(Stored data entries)

────

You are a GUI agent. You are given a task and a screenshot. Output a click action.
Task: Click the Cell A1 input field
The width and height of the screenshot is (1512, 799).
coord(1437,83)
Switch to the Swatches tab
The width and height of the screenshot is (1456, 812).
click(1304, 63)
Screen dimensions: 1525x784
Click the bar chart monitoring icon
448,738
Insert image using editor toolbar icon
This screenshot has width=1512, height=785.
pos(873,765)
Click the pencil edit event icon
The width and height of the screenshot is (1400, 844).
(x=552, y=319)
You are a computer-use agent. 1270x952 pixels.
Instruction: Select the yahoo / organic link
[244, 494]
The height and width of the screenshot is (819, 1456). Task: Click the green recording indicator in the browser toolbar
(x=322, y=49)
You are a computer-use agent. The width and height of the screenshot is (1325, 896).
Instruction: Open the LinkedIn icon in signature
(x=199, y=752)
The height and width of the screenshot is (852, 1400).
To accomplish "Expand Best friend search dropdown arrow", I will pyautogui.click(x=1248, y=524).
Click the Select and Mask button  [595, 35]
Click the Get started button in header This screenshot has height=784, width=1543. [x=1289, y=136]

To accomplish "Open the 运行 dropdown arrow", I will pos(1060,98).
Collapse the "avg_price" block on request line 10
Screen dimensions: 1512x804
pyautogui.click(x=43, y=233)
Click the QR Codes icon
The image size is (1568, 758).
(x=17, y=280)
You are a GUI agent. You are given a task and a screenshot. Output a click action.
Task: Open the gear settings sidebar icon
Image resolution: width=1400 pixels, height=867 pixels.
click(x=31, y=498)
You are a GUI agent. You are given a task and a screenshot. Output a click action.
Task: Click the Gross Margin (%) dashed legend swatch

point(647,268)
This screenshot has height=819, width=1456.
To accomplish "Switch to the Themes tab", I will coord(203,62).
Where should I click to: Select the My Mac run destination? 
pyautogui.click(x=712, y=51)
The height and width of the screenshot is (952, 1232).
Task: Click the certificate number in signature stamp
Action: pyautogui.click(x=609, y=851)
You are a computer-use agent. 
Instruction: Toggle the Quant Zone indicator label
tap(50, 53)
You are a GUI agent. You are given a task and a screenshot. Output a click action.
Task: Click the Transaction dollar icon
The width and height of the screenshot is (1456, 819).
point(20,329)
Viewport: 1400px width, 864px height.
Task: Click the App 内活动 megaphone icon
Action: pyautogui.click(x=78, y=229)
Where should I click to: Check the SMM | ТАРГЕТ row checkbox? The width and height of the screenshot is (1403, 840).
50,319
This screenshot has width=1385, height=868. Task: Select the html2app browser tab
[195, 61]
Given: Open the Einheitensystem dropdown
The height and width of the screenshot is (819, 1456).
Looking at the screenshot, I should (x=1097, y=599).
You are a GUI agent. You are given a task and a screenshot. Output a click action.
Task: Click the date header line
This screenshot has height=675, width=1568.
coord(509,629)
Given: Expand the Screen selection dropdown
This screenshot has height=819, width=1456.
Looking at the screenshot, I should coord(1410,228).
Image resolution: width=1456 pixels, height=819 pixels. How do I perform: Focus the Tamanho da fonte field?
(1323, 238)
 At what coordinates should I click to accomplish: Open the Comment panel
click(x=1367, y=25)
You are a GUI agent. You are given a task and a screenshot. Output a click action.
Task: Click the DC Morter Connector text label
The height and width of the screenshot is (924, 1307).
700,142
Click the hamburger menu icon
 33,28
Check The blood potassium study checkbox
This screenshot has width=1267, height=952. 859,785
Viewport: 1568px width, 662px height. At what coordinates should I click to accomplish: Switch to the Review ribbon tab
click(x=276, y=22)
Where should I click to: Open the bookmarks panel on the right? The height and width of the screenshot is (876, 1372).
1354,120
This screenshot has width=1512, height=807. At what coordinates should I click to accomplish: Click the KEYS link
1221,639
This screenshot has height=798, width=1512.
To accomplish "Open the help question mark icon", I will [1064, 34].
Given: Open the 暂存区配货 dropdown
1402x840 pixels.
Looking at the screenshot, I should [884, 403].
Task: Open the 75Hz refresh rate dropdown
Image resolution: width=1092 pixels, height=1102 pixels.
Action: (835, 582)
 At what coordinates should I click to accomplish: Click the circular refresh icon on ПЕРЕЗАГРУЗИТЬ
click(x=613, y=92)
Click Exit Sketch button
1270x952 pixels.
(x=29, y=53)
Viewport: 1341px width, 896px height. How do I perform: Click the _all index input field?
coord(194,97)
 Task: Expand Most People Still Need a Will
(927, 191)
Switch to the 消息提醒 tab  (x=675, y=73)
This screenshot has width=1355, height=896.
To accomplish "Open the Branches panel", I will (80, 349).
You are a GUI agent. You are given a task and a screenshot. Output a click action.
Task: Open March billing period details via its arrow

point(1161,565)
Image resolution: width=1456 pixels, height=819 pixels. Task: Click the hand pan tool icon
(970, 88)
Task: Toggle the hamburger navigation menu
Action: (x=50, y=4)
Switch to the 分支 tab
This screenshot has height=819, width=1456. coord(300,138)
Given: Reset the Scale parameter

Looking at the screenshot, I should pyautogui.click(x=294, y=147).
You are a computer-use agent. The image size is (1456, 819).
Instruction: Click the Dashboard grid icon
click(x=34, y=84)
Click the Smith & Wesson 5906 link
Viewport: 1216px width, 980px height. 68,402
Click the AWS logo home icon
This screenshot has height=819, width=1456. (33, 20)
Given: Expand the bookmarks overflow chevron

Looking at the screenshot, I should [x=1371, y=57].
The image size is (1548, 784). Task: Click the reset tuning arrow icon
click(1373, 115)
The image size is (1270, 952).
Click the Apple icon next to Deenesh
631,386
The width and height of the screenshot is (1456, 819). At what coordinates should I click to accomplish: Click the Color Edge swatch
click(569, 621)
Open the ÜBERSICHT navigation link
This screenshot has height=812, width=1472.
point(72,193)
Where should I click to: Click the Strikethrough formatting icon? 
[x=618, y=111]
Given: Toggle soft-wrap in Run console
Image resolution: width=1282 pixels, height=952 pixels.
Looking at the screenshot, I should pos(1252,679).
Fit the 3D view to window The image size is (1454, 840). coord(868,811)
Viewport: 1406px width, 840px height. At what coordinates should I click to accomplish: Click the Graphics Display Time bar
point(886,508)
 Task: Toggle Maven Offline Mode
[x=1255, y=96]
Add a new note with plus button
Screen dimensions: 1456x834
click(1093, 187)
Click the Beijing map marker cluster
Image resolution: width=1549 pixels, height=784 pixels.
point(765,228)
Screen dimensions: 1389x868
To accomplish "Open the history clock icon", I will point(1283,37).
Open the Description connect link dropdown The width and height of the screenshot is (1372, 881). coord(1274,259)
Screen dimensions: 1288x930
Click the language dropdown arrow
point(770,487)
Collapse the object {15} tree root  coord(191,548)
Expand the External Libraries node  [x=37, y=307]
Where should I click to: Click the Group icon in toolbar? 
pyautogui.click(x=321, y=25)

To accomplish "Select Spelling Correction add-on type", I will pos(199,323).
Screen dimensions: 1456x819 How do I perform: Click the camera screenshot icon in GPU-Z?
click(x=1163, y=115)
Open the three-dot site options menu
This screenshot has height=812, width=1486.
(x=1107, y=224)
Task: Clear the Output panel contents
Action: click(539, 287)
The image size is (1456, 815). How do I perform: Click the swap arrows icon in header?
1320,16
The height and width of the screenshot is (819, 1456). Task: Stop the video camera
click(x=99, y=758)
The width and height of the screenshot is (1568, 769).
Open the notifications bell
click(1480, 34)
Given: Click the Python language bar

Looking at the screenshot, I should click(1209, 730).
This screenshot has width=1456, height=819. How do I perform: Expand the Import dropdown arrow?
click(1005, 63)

────

• About this task:
Could you repeat every record above exactly as it is written?

• Exercise result:
You are a GUI agent. You are given a task and a screenshot. Output a click action.
Task: Click the Cell A1 input field
The width and height of the screenshot is (1512, 799).
coord(1437,83)
Switch to the Swatches tab
The width and height of the screenshot is (1456, 812).
click(1304, 63)
Screen dimensions: 1525x784
Click the bar chart monitoring icon
448,738
Insert image using editor toolbar icon
This screenshot has width=1512, height=785.
pos(873,765)
Click the pencil edit event icon
The width and height of the screenshot is (1400, 844).
(x=552, y=319)
You are a computer-use agent. 1270x952 pixels.
Instruction: Select the yahoo / organic link
[244, 494]
The height and width of the screenshot is (819, 1456). Task: Click the green recording indicator in the browser toolbar
(x=322, y=49)
You are a computer-use agent. The width and height of the screenshot is (1325, 896).
Instruction: Open the LinkedIn icon in signature
(x=199, y=752)
The height and width of the screenshot is (852, 1400).
To accomplish "Expand Best friend search dropdown arrow", I will pyautogui.click(x=1248, y=524).
Click the Select and Mask button  [595, 35]
Click the Get started button in header This screenshot has height=784, width=1543. [x=1289, y=136]

To accomplish "Open the 运行 dropdown arrow", I will pos(1060,98).
Collapse the "avg_price" block on request line 10
Screen dimensions: 1512x804
pyautogui.click(x=43, y=233)
Click the QR Codes icon
The image size is (1568, 758).
(x=17, y=280)
You are a GUI agent. You are given a task and a screenshot. Output a click action.
Task: Open the gear settings sidebar icon
Image resolution: width=1400 pixels, height=867 pixels.
click(x=31, y=498)
You are a GUI agent. You are given a task and a screenshot. Output a click action.
Task: Click the Gross Margin (%) dashed legend swatch

point(647,268)
This screenshot has height=819, width=1456.
To accomplish "Switch to the Themes tab", I will coord(203,62).
Where should I click to: Select the My Mac run destination? 
pyautogui.click(x=712, y=51)
The height and width of the screenshot is (952, 1232).
Task: Click the certificate number in signature stamp
Action: pyautogui.click(x=609, y=851)
You are a computer-use agent. 
Instruction: Toggle the Quant Zone indicator label
tap(50, 53)
You are a GUI agent. You are given a task and a screenshot. Output a click action.
Task: Click the Transaction dollar icon
The width and height of the screenshot is (1456, 819).
point(20,329)
Viewport: 1400px width, 864px height.
Task: Click the App 内活动 megaphone icon
Action: pyautogui.click(x=78, y=229)
Where should I click to: Check the SMM | ТАРГЕТ row checkbox? The width and height of the screenshot is (1403, 840).
50,319
This screenshot has width=1385, height=868. Task: Select the html2app browser tab
[195, 61]
Given: Open the Einheitensystem dropdown
The height and width of the screenshot is (819, 1456).
Looking at the screenshot, I should (x=1097, y=599).
You are a GUI agent. You are given a task and a screenshot. Output a click action.
Task: Click the date header line
This screenshot has height=675, width=1568.
coord(509,629)
Given: Expand the Screen selection dropdown
This screenshot has height=819, width=1456.
Looking at the screenshot, I should coord(1410,228).
Image resolution: width=1456 pixels, height=819 pixels. How do I perform: Focus the Tamanho da fonte field?
(1323, 238)
 At what coordinates should I click to accomplish: Open the Comment panel
click(x=1367, y=25)
You are a GUI agent. You are given a task and a screenshot. Output a click action.
Task: Click the DC Morter Connector text label
The height and width of the screenshot is (924, 1307).
700,142
Click the hamburger menu icon
 33,28
Check The blood potassium study checkbox
This screenshot has width=1267, height=952. 859,785
Viewport: 1568px width, 662px height. At what coordinates should I click to accomplish: Switch to the Review ribbon tab
click(x=276, y=22)
Where should I click to: Open the bookmarks panel on the right? The height and width of the screenshot is (876, 1372).
1354,120
This screenshot has width=1512, height=807. At what coordinates should I click to accomplish: Click the KEYS link
1221,639
This screenshot has height=798, width=1512.
To accomplish "Open the help question mark icon", I will [1064, 34].
Given: Open the 暂存区配货 dropdown
1402x840 pixels.
Looking at the screenshot, I should [884, 403].
Task: Open the 75Hz refresh rate dropdown
Image resolution: width=1092 pixels, height=1102 pixels.
Action: (835, 582)
 At what coordinates should I click to accomplish: Click the circular refresh icon on ПЕРЕЗАГРУЗИТЬ
click(x=613, y=92)
Click Exit Sketch button
1270x952 pixels.
(x=29, y=53)
Viewport: 1341px width, 896px height. How do I perform: Click the _all index input field?
coord(194,97)
 Task: Expand Most People Still Need a Will
(927, 191)
Switch to the 消息提醒 tab  (x=675, y=73)
This screenshot has width=1355, height=896.
To accomplish "Open the Branches panel", I will (80, 349).
You are a GUI agent. You are given a task and a screenshot. Output a click action.
Task: Open March billing period details via its arrow

point(1161,565)
Image resolution: width=1456 pixels, height=819 pixels. Task: Click the hand pan tool icon
(970, 88)
Task: Toggle the hamburger navigation menu
Action: (x=50, y=4)
Switch to the 分支 tab
This screenshot has height=819, width=1456. coord(300,138)
Given: Reset the Scale parameter

Looking at the screenshot, I should pyautogui.click(x=294, y=147).
You are a computer-use agent. The image size is (1456, 819).
Instruction: Click the Dashboard grid icon
click(x=34, y=84)
Click the Smith & Wesson 5906 link
Viewport: 1216px width, 980px height. 68,402
Click the AWS logo home icon
This screenshot has height=819, width=1456. (33, 20)
Given: Expand the bookmarks overflow chevron

Looking at the screenshot, I should [x=1371, y=57].
The image size is (1548, 784). Task: Click the reset tuning arrow icon
click(1373, 115)
The image size is (1270, 952).
Click the Apple icon next to Deenesh
631,386
The width and height of the screenshot is (1456, 819). At what coordinates should I click to accomplish: Click the Color Edge swatch
click(569, 621)
Open the ÜBERSICHT navigation link
This screenshot has height=812, width=1472.
point(72,193)
Where should I click to: Click the Strikethrough formatting icon? 
[x=618, y=111]
Given: Toggle soft-wrap in Run console
Image resolution: width=1282 pixels, height=952 pixels.
Looking at the screenshot, I should pos(1252,679).
Fit the 3D view to window The image size is (1454, 840). coord(868,811)
Viewport: 1406px width, 840px height. At what coordinates should I click to accomplish: Click the Graphics Display Time bar
point(886,508)
 Task: Toggle Maven Offline Mode
[x=1255, y=96]
Add a new note with plus button
Screen dimensions: 1456x834
click(1093, 187)
Click the Beijing map marker cluster
Image resolution: width=1549 pixels, height=784 pixels.
point(765,228)
Screen dimensions: 1389x868
To accomplish "Open the history clock icon", I will point(1283,37).
Open the Description connect link dropdown The width and height of the screenshot is (1372, 881). coord(1274,259)
Screen dimensions: 1288x930
Click the language dropdown arrow
point(770,487)
Collapse the object {15} tree root  coord(191,548)
Expand the External Libraries node  [x=37, y=307]
Where should I click to: Click the Group icon in toolbar? 
pyautogui.click(x=321, y=25)

To accomplish "Select Spelling Correction add-on type", I will pos(199,323).
Screen dimensions: 1456x819 How do I perform: Click the camera screenshot icon in GPU-Z?
click(x=1163, y=115)
Open the three-dot site options menu
This screenshot has height=812, width=1486.
(x=1107, y=224)
Task: Clear the Output panel contents
Action: click(539, 287)
The image size is (1456, 815). How do I perform: Click the swap arrows icon in header?
1320,16
The height and width of the screenshot is (819, 1456). Task: Stop the video camera
click(x=99, y=758)
The width and height of the screenshot is (1568, 769).
Open the notifications bell
click(1480, 34)
Given: Click the Python language bar

Looking at the screenshot, I should click(1209, 730).
This screenshot has width=1456, height=819. How do I perform: Expand the Import dropdown arrow?
click(1005, 63)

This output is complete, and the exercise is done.